:: RECORDS TO USE ::
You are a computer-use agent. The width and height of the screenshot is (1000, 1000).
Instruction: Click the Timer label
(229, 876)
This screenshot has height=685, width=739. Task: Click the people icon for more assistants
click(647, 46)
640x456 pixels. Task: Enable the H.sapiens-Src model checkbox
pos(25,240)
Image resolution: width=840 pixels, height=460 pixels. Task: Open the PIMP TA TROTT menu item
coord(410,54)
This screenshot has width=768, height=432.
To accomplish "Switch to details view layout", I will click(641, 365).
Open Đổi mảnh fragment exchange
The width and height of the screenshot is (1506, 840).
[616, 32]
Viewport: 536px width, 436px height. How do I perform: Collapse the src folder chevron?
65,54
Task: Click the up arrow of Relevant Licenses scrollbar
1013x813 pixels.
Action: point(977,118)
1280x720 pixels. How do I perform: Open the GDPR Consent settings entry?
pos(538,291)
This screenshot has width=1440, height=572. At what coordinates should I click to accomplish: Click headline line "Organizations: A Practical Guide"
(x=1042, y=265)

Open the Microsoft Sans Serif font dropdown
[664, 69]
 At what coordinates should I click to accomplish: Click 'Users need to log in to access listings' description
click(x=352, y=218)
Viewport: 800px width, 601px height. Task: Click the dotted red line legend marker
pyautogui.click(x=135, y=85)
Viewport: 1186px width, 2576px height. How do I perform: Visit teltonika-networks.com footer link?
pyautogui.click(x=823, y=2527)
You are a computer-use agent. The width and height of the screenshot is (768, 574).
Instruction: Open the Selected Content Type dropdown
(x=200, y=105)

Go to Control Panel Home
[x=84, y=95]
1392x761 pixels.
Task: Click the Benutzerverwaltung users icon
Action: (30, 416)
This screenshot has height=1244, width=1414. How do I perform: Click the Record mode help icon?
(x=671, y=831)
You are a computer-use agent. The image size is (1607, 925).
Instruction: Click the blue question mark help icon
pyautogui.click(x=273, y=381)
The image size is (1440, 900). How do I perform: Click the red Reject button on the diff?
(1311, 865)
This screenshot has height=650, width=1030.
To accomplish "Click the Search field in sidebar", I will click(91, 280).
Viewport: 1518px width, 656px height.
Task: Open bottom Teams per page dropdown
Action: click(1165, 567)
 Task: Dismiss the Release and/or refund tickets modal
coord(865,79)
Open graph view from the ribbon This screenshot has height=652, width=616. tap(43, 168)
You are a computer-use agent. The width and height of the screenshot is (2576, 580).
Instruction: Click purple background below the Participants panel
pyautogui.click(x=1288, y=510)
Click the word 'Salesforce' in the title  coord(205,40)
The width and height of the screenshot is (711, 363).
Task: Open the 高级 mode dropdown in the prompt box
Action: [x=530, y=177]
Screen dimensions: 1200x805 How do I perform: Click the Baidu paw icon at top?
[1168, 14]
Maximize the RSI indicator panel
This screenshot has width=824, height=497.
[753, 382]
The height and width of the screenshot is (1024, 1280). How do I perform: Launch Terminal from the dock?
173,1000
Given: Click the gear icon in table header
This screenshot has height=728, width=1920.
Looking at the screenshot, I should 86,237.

:: EXERCISE ::
Restate the entries above, keeping every word intact.

:: REPLY TO THE EXERCISE ::
You are a computer-use agent. The width and height of the screenshot is (1000, 1000).
Instruction: Click the Timer label
(229, 876)
This screenshot has height=685, width=739. Task: Click the people icon for more assistants
click(647, 46)
640x456 pixels. Task: Enable the H.sapiens-Src model checkbox
pos(25,240)
Image resolution: width=840 pixels, height=460 pixels. Task: Open the PIMP TA TROTT menu item
coord(410,54)
This screenshot has width=768, height=432.
To accomplish "Switch to details view layout", I will click(641, 365).
Open Đổi mảnh fragment exchange
The width and height of the screenshot is (1506, 840).
[616, 32]
Viewport: 536px width, 436px height. How do I perform: Collapse the src folder chevron?
65,54
Task: Click the up arrow of Relevant Licenses scrollbar
1013x813 pixels.
Action: point(977,118)
1280x720 pixels. How do I perform: Open the GDPR Consent settings entry?
pos(538,291)
This screenshot has width=1440, height=572. At what coordinates should I click to accomplish: Click headline line "Organizations: A Practical Guide"
(x=1042, y=265)

Open the Microsoft Sans Serif font dropdown
[664, 69]
 At what coordinates should I click to accomplish: Click 'Users need to log in to access listings' description
click(x=352, y=218)
Viewport: 800px width, 601px height. Task: Click the dotted red line legend marker
pyautogui.click(x=135, y=85)
Viewport: 1186px width, 2576px height. How do I perform: Visit teltonika-networks.com footer link?
pyautogui.click(x=823, y=2527)
You are a computer-use agent. The width and height of the screenshot is (768, 574).
Instruction: Open the Selected Content Type dropdown
(x=200, y=105)

Go to Control Panel Home
[x=84, y=95]
1392x761 pixels.
Task: Click the Benutzerverwaltung users icon
Action: (30, 416)
This screenshot has height=1244, width=1414. How do I perform: Click the Record mode help icon?
(x=671, y=831)
You are a computer-use agent. The image size is (1607, 925).
Instruction: Click the blue question mark help icon
pyautogui.click(x=273, y=381)
The image size is (1440, 900). How do I perform: Click the red Reject button on the diff?
(1311, 865)
This screenshot has height=650, width=1030.
To accomplish "Click the Search field in sidebar", I will click(91, 280).
Viewport: 1518px width, 656px height.
Task: Open bottom Teams per page dropdown
Action: click(1165, 567)
 Task: Dismiss the Release and/or refund tickets modal
coord(865,79)
Open graph view from the ribbon This screenshot has height=652, width=616. tap(43, 168)
You are a computer-use agent. The width and height of the screenshot is (2576, 580).
Instruction: Click purple background below the Participants panel
pyautogui.click(x=1288, y=510)
Click the word 'Salesforce' in the title  coord(205,40)
The width and height of the screenshot is (711, 363).
Task: Open the 高级 mode dropdown in the prompt box
Action: [x=530, y=177]
Screen dimensions: 1200x805 How do I perform: Click the Baidu paw icon at top?
[1168, 14]
Maximize the RSI indicator panel
This screenshot has width=824, height=497.
[753, 382]
The height and width of the screenshot is (1024, 1280). How do I perform: Launch Terminal from the dock?
173,1000
Given: Click the gear icon in table header
This screenshot has height=728, width=1920.
Looking at the screenshot, I should 86,237.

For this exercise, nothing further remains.